Humans a Major Natural Disaster

Distinguished Professor of Zoology at Oregon State University, Jane Lubchenco, says human activities are now on a par with natural disasters as major forces of nature. Currently at Canterbury University, Lubchenco says humans have unwittingly caused changes to the Earth's systems that are unforeseen, unwanted and undesirable.

Lubchenco recently presented the findings of a US National Science Foundation report that reveal major new environmental research directions for the US. Human activities have transformed 50% of the Earth's surface, changed the Earth's atmospheric chemistry by increasing carbon dioxide emissions and doubled the amount of nitrogen entering the natural cycle. Increases in carbon dioxide are a likely contributor to global warming; excess nitrogen in coastal waters is suspected of causing rapid increases in many harmful algal blooms and causing "dead zones". Now numbering 50, over half of these "dead zones" have appeared in the last 10 years.

"The environmental changes we are seeing today are fundamentally different from anything in the past -- the rates of change are faster, the scales are bigger and some changes are absolutely new, like the effects chlorofluorocarbons have had on the ozone in the upper atmosphere," says Lubchenco.

She believes these changes are due to a combination of explosive population growth and unsustainable environmental exploitation and waste generation. Lubchenco also believes that better understanding of the connections between actions and effects will facilitate more sustainable actions.The report recommends that the US spend an additional US$1 billion annually on environmental sciences.
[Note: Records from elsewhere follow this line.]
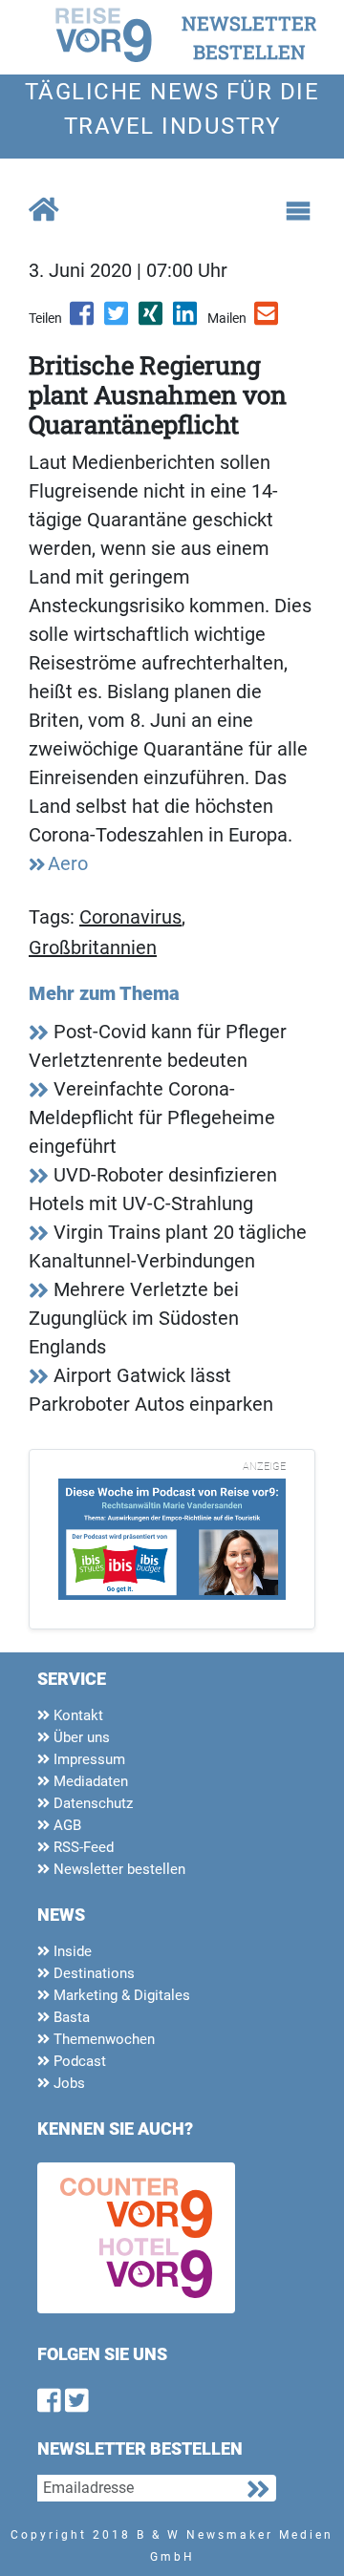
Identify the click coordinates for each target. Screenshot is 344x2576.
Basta (70, 2017)
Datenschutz (91, 1803)
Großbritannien (93, 947)
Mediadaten (89, 1781)
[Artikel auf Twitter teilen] (117, 320)
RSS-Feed (82, 1847)
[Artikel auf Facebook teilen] (83, 320)
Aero (68, 863)
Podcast (78, 2061)
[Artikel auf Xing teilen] (152, 320)
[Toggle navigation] (298, 211)
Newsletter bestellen (117, 1869)
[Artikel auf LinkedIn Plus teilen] (186, 320)
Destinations (92, 1973)
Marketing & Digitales (120, 1995)
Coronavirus (130, 916)
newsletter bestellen (249, 37)
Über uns (80, 1737)
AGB (65, 1825)
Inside (71, 1951)
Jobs (67, 2083)
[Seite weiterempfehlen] (267, 320)
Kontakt (76, 1715)
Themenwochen (102, 2039)
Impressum (87, 1759)
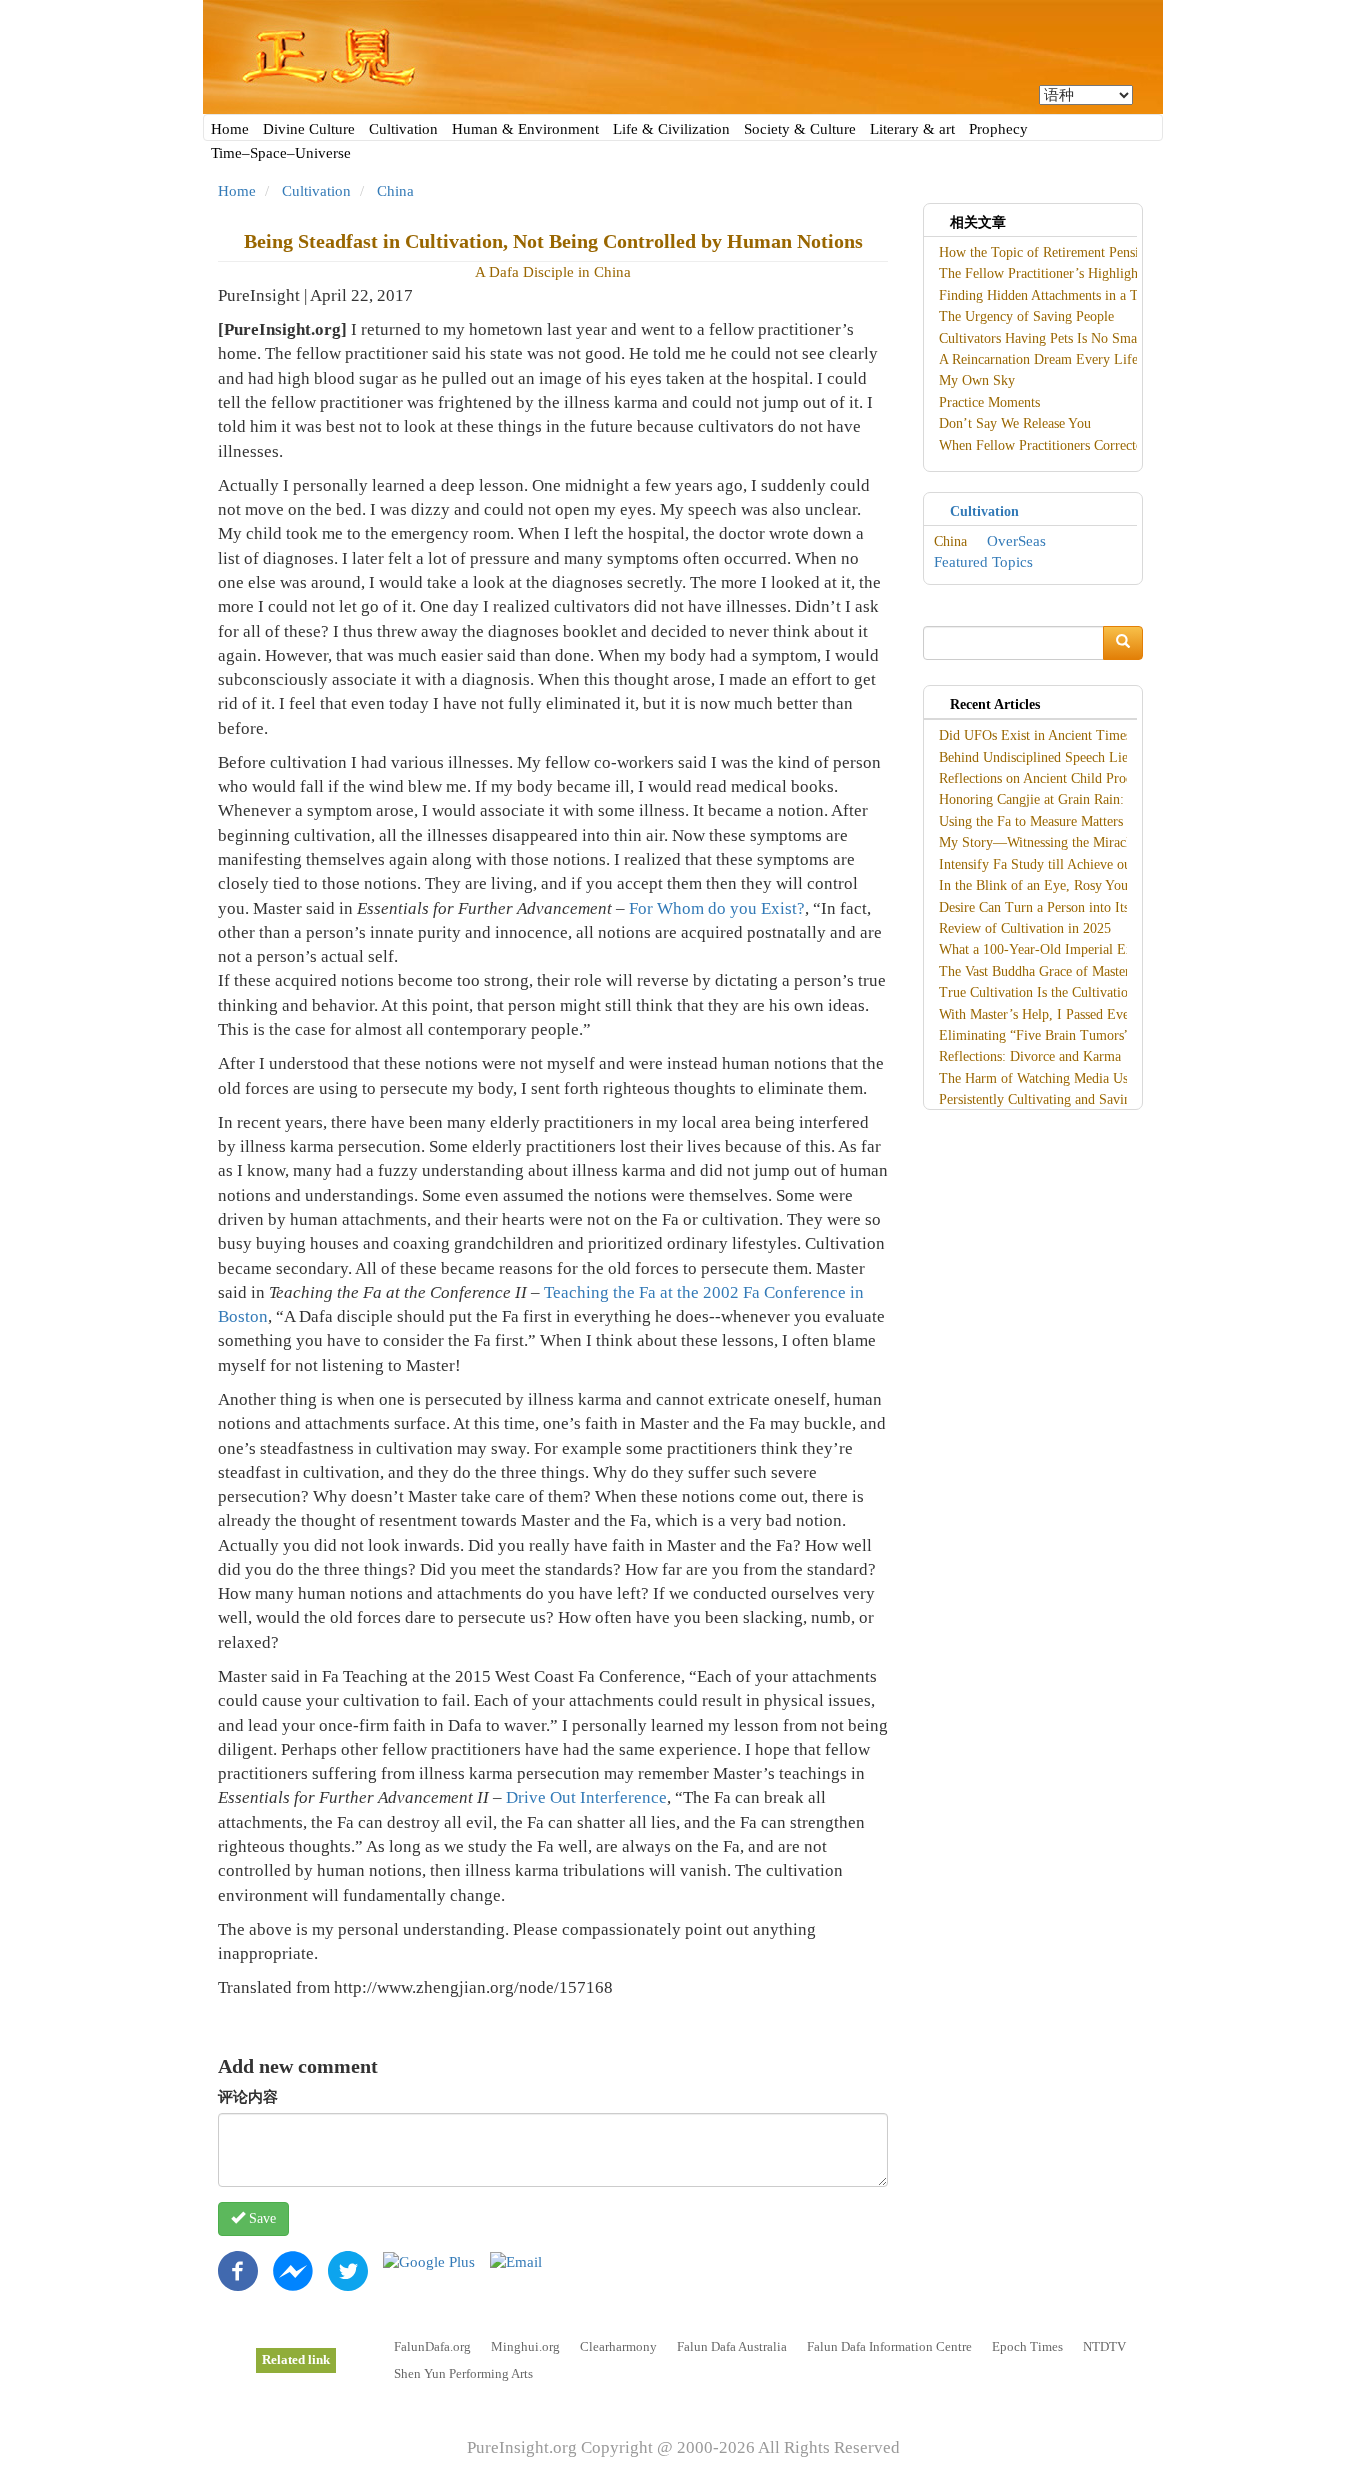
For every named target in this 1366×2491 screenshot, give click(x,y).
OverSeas (1016, 541)
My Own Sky (977, 380)
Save (260, 2218)
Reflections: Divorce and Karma (1030, 1056)
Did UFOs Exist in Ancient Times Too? (1051, 735)
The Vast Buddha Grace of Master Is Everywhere (1077, 971)
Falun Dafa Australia (732, 2346)
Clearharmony (618, 2346)
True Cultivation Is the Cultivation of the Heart (1073, 992)
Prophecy (998, 129)
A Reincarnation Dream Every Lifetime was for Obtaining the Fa (1123, 359)
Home (230, 129)
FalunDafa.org (432, 2346)
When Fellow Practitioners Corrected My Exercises (1084, 445)
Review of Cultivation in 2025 (1025, 928)
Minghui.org (525, 2346)
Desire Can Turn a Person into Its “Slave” (1057, 907)
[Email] (516, 2261)
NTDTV (1104, 2346)
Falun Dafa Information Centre (889, 2346)
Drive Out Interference (586, 1797)
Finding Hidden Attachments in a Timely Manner (1078, 295)
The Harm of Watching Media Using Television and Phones (1107, 1078)
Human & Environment (525, 129)
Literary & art (912, 129)
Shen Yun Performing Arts (463, 2373)
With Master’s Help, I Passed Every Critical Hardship (1090, 1014)
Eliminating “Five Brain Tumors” (1034, 1035)
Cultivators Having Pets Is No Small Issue (1058, 338)
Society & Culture (800, 129)
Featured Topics (983, 562)
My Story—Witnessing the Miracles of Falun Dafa (1081, 842)
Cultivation (403, 129)
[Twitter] (348, 2270)
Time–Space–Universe (281, 153)
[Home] (683, 57)
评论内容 (248, 2097)
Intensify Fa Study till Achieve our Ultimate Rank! (1083, 864)
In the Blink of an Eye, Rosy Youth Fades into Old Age (1095, 885)
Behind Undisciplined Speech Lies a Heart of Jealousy (1092, 757)
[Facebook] (238, 2270)
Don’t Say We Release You (1015, 423)
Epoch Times (1027, 2346)
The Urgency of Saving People (1026, 316)
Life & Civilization (671, 129)
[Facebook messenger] (293, 2270)
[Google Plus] (429, 2261)
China (395, 191)
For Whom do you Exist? (717, 908)
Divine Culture (309, 129)
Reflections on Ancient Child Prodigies (1049, 778)
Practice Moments (989, 402)
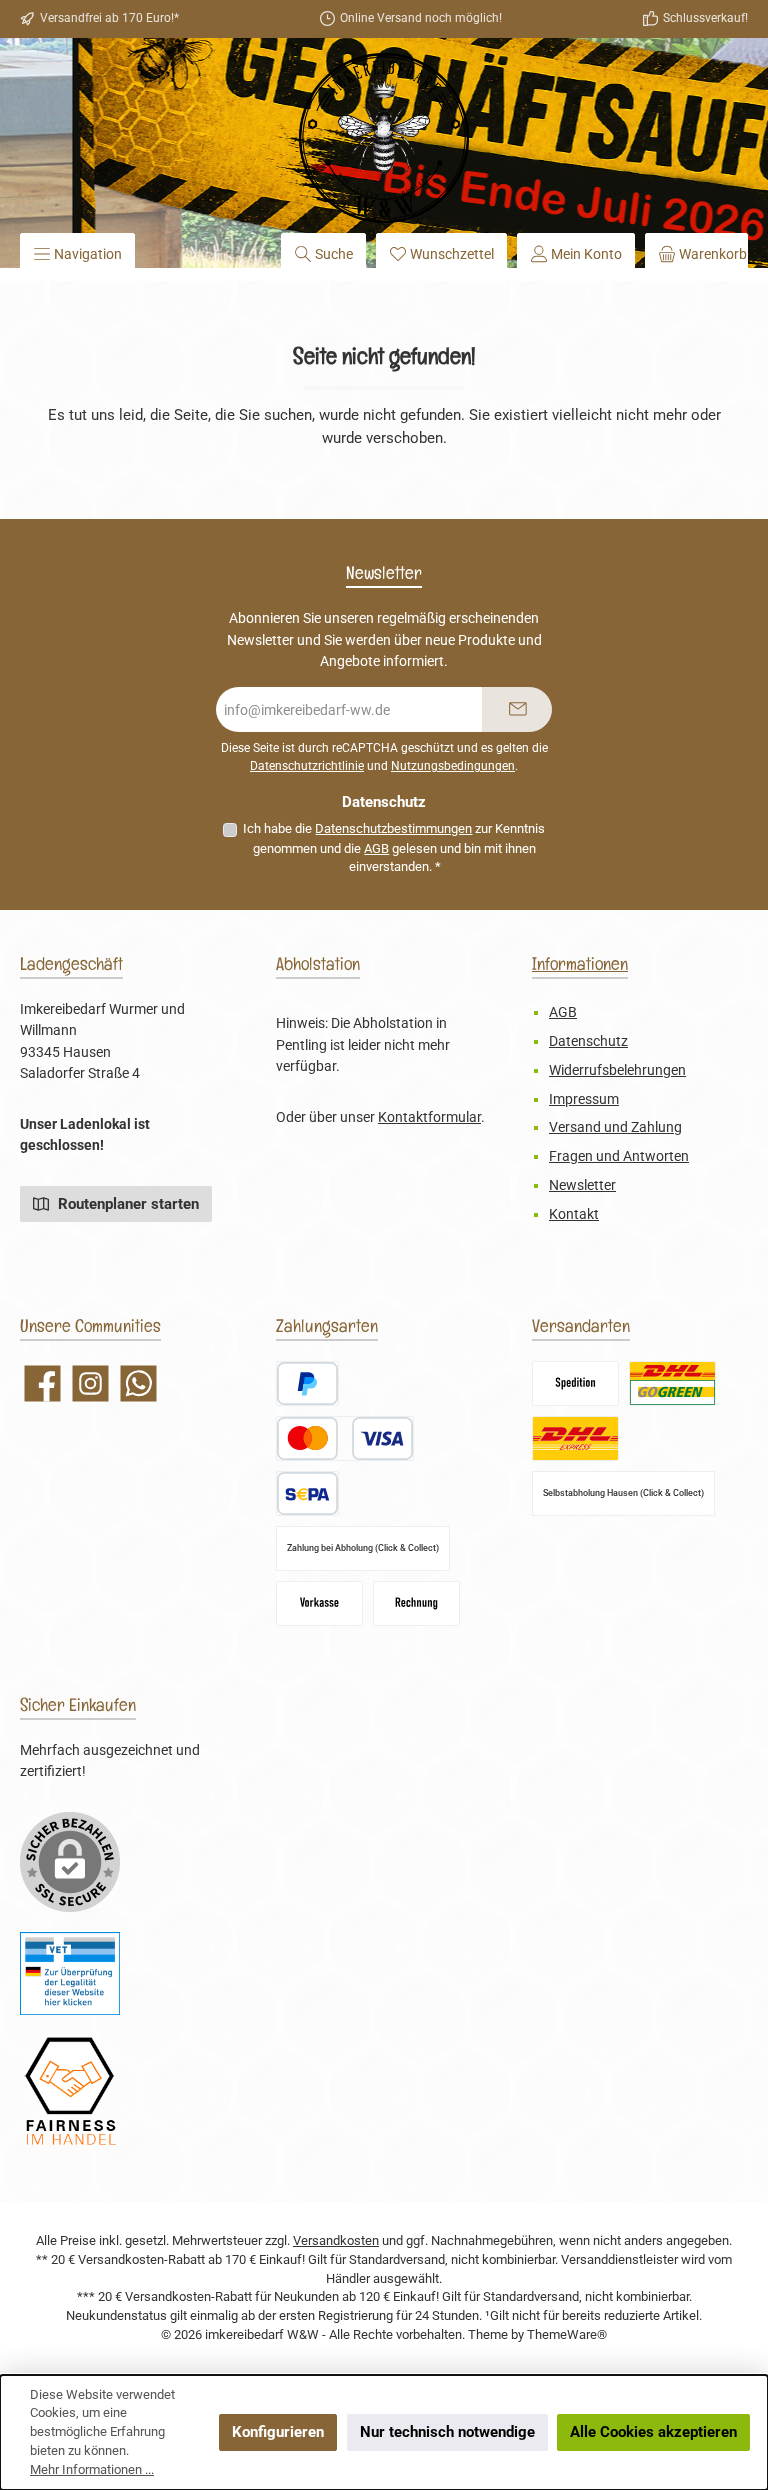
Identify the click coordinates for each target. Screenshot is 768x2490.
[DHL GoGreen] (672, 1383)
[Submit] (517, 709)
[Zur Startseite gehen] (384, 138)
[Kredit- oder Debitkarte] (345, 1438)
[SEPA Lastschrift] (307, 1493)
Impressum (584, 1099)
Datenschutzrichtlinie (307, 766)
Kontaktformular (429, 1117)
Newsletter (582, 1185)
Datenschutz (588, 1041)
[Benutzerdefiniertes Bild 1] (70, 1973)
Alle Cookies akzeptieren (653, 2432)
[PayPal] (307, 1383)
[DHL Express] (575, 1438)
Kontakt (574, 1214)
"Good, solid scientific information about the environment should inform our decisions and actions," she says.

"These issues are having a global impact and we need to understand what's happening so we can figure out how we can do things differently, to stabilise human population rates and moderate activities so we have less of an impact on the systems we depend on."

"It's important for governments to invest in science and fundamental research so countries and citizens have better information for decision-making. Scientists also need to do a better job at communicating timely, useful and understandable information at a national and international level."